__Exercise instructions__.
Print the lines from the one containing "The width and height of the screenshot is (1080, 2404)." up to and including the one containing "center [945, 2285].", reproducing each exactly as it appears.

__Supplied data__.
◇ ◇ ◇ ◇ ◇

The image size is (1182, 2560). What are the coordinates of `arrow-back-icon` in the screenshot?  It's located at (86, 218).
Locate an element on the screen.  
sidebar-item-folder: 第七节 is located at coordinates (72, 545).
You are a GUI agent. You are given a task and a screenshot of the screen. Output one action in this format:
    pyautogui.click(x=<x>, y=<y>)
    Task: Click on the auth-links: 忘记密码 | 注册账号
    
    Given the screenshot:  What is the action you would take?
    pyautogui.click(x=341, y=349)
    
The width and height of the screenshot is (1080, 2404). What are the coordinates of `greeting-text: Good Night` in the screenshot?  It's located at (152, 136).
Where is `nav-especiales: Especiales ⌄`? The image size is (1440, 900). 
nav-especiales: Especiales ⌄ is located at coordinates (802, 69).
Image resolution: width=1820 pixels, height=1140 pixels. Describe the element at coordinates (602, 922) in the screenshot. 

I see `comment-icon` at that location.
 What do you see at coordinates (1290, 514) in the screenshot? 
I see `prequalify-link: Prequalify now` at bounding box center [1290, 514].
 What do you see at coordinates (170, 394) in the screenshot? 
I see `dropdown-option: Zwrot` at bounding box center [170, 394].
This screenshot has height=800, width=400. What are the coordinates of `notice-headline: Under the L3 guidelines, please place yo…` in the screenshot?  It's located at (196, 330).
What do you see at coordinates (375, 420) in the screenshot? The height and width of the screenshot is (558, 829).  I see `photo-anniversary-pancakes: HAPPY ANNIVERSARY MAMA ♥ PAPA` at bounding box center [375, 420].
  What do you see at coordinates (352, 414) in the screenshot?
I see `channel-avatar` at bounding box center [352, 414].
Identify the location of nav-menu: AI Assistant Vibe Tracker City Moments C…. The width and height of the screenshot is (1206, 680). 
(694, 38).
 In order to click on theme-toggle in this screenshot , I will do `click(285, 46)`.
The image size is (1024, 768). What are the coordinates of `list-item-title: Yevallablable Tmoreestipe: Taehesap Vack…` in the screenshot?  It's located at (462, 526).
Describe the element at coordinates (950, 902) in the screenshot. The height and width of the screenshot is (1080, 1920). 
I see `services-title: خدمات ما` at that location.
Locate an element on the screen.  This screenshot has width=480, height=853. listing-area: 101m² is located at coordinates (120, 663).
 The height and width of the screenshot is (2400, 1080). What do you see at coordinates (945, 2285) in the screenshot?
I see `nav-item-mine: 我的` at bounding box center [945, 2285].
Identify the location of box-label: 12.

◇ ◇ ◇ ◇ ◇

__Exercise response__.
The width and height of the screenshot is (1080, 2404). What are the coordinates of `greeting-text: Good Night` in the screenshot?  It's located at (152, 136).
Where is `nav-especiales: Especiales ⌄`? The image size is (1440, 900). 
nav-especiales: Especiales ⌄ is located at coordinates (802, 69).
Image resolution: width=1820 pixels, height=1140 pixels. Describe the element at coordinates (602, 922) in the screenshot. 

I see `comment-icon` at that location.
 What do you see at coordinates (1290, 514) in the screenshot? 
I see `prequalify-link: Prequalify now` at bounding box center [1290, 514].
 What do you see at coordinates (170, 394) in the screenshot? 
I see `dropdown-option: Zwrot` at bounding box center [170, 394].
This screenshot has height=800, width=400. What are the coordinates of `notice-headline: Under the L3 guidelines, please place yo…` in the screenshot?  It's located at (196, 330).
What do you see at coordinates (375, 420) in the screenshot? The height and width of the screenshot is (558, 829).  I see `photo-anniversary-pancakes: HAPPY ANNIVERSARY MAMA ♥ PAPA` at bounding box center [375, 420].
  What do you see at coordinates (352, 414) in the screenshot?
I see `channel-avatar` at bounding box center [352, 414].
Identify the location of nav-menu: AI Assistant Vibe Tracker City Moments C…. The width and height of the screenshot is (1206, 680). 
(694, 38).
 In order to click on theme-toggle in this screenshot , I will do `click(285, 46)`.
The image size is (1024, 768). What are the coordinates of `list-item-title: Yevallablable Tmoreestipe: Taehesap Vack…` in the screenshot?  It's located at (462, 526).
Describe the element at coordinates (950, 902) in the screenshot. The height and width of the screenshot is (1080, 1920). 
I see `services-title: خدمات ما` at that location.
Locate an element on the screen.  This screenshot has width=480, height=853. listing-area: 101m² is located at coordinates (120, 663).
 The height and width of the screenshot is (2400, 1080). What do you see at coordinates (945, 2285) in the screenshot?
I see `nav-item-mine: 我的` at bounding box center [945, 2285].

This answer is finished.